▶ _やることリスト_
(1) バスケットボールのインタビューの「吉田 国内ではゲームができず」から「うに使っていくつもりですか?」までを、一字も変えずに書き写すこと。
(2) バスケットボールのインタビューによると、東アジア競技大会の最初の2試合の相手はどこだったか。

▶ _出典抜粋_
┌────────
――東アジア競技大会ではターンオーバーが多かった。大会前に内海ヘッドコーチは「東アジア競技大会はゲーム感を取り戻す大会だ」とおっしゃっていましたが、ターンオーバーが多かったのはそれが原因でしょうか?
吉田 国内ではゲームができず、チーム内でのスクリメージだけだったので、東アジア競技大会が本当に久しぶりのゲームでした。最初の2試合(グァム、ホンコン・チャイナ)もゲームになるような相手ではなかったので、残りの2試合の入り方がすごく難しかったのは事実です。それでも自分たちのバスケットをしなければいけませんでした。その点については選手たちもしっかり反省して、本番のアジア選手権に向けて臨めると思うので、もう気持ちを切り換えてやっていくしかないと思っています。
――今年のチームはインサイドが充実しているのが特徴ですが、ポイントガードとしてインサイドをどのように使っていくつもりですか?
└────────
▶ _表示情報_
┌────────
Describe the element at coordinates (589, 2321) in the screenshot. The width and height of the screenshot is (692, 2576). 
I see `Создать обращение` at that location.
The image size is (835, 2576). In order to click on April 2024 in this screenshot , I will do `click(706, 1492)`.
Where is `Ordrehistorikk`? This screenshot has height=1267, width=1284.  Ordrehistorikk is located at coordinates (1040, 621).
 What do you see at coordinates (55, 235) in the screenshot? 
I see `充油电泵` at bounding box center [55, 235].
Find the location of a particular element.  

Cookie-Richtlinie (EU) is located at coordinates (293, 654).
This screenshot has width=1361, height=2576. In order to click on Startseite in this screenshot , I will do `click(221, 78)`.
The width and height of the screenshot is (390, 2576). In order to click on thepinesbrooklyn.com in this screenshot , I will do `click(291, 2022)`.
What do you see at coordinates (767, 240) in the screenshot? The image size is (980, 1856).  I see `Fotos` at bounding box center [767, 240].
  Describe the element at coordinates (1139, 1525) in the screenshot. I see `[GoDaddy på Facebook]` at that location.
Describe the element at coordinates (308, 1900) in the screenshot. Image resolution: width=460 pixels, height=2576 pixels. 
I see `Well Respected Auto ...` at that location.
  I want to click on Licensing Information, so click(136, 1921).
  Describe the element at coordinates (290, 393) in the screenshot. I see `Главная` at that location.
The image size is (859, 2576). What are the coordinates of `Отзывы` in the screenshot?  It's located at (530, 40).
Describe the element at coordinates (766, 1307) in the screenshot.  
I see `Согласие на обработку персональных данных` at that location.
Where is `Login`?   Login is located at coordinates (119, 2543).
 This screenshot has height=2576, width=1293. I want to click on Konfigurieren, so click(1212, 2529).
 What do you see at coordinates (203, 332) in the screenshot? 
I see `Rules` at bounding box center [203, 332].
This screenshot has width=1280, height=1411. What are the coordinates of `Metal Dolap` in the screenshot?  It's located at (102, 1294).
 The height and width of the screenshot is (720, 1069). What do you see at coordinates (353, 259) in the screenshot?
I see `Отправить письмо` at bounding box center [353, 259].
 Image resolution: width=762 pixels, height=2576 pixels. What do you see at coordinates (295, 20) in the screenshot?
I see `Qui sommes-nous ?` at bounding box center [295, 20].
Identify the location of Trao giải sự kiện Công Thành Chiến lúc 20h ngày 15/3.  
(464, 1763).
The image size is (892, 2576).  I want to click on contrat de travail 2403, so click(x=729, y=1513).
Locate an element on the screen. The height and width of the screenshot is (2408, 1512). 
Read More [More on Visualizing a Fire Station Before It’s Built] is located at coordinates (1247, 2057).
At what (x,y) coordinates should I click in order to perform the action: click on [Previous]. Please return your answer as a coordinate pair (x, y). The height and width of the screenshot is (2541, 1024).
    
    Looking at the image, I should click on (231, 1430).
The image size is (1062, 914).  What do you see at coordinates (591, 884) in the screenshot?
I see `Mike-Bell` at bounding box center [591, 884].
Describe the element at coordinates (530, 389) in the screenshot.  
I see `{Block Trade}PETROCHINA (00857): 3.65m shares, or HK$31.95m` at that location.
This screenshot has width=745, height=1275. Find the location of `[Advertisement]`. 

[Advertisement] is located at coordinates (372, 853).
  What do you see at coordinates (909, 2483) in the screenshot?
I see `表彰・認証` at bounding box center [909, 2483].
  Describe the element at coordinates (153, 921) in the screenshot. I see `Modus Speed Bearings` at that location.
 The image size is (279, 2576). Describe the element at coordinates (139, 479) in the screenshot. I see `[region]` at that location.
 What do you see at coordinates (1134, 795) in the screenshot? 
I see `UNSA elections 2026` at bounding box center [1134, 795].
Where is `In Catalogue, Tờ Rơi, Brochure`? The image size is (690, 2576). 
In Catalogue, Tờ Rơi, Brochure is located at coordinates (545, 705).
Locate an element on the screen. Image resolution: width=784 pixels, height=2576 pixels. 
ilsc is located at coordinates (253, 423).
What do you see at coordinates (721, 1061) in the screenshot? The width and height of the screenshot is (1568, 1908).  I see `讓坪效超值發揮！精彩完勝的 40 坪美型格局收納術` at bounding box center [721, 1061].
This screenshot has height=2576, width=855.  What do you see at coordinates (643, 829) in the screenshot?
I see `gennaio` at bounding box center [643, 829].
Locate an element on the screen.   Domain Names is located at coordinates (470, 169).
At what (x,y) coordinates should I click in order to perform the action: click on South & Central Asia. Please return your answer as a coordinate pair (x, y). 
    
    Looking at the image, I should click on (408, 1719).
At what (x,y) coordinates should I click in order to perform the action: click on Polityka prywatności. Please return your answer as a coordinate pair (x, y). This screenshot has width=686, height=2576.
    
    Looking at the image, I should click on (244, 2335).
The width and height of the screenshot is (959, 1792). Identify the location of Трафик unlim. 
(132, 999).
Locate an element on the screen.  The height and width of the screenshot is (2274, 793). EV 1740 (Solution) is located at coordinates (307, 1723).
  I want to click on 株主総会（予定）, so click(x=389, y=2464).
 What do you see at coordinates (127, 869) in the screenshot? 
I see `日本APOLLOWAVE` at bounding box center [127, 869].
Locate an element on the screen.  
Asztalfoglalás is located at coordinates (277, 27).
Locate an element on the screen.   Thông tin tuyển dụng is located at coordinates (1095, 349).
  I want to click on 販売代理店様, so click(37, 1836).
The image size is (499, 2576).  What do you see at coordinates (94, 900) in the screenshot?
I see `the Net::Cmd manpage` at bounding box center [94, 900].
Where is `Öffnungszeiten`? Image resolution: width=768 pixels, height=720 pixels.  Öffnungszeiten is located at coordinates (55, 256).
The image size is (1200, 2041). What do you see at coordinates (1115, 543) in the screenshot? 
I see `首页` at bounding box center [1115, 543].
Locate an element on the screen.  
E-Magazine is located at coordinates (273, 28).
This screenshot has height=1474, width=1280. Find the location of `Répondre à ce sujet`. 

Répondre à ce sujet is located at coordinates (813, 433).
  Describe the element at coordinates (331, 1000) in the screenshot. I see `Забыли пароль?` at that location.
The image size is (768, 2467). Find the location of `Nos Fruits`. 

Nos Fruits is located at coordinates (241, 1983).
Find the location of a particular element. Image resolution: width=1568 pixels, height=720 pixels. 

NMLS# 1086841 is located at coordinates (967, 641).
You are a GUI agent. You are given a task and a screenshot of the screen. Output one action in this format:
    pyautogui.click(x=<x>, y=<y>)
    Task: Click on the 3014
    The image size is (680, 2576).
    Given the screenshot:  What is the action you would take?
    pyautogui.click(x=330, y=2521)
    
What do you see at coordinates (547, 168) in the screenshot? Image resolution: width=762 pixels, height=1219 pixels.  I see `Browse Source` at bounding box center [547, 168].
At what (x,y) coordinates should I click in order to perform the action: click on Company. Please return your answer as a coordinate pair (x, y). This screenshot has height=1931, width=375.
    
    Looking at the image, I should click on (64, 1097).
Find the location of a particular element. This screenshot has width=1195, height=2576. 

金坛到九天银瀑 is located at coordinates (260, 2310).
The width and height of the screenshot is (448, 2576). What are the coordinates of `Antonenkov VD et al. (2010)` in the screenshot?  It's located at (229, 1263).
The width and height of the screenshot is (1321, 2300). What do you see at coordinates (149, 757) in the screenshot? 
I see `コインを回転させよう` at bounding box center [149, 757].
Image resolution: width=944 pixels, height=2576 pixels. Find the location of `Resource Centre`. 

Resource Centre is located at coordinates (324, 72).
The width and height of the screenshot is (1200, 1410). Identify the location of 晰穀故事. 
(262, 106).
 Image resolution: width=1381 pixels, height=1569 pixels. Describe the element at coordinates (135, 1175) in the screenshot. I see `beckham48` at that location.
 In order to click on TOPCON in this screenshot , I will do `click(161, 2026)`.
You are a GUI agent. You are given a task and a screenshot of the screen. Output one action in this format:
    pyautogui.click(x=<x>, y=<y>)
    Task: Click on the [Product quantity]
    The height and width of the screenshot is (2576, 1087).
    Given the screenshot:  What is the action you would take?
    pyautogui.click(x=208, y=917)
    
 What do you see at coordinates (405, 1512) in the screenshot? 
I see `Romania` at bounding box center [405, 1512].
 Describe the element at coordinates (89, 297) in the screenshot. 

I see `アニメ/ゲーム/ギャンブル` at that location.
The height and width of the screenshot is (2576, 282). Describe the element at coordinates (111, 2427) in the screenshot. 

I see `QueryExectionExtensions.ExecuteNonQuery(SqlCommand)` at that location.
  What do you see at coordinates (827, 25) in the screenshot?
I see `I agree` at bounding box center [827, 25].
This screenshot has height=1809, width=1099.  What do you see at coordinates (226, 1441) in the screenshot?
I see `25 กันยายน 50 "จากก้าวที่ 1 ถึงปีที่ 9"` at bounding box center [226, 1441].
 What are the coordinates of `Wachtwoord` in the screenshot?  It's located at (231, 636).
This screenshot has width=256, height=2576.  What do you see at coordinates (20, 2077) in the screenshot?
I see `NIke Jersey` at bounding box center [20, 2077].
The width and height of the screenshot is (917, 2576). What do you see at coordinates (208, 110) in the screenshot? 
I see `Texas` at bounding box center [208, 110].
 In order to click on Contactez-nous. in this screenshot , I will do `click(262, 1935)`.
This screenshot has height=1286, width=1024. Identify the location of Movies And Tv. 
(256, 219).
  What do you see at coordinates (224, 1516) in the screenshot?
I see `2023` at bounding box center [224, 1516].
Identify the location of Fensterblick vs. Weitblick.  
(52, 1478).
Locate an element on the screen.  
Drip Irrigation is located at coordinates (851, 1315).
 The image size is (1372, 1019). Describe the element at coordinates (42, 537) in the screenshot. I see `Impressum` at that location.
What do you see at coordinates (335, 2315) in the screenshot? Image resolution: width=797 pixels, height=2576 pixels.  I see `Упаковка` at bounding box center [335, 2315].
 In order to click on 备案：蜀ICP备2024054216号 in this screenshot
└────────
▶ _解答一覧_
(1)
吉田 国内ではゲームができず、チーム内でのスクリメージだけだったので、東アジア競技大会が本当に久しぶりのゲームでした。最初の2試合(グァム、ホンコン・チャイナ)もゲームになるような相手ではなかったので、残りの2試合の入り方がすごく難しかったのは事実です。それでも自分たちのバスケットをしなければいけませんでした。その点については選手たちもしっかり反省して、本番のアジア選手権に向けて臨めると思うので、もう気持ちを切り換えてやっていくしかないと思っています。
――今年のチームはインサイドが充実しているのが特徴ですが、ポイントガードとしてインサイドをどのように使っていくつもりですか?

(2) グァムとホンコン・チャイナ。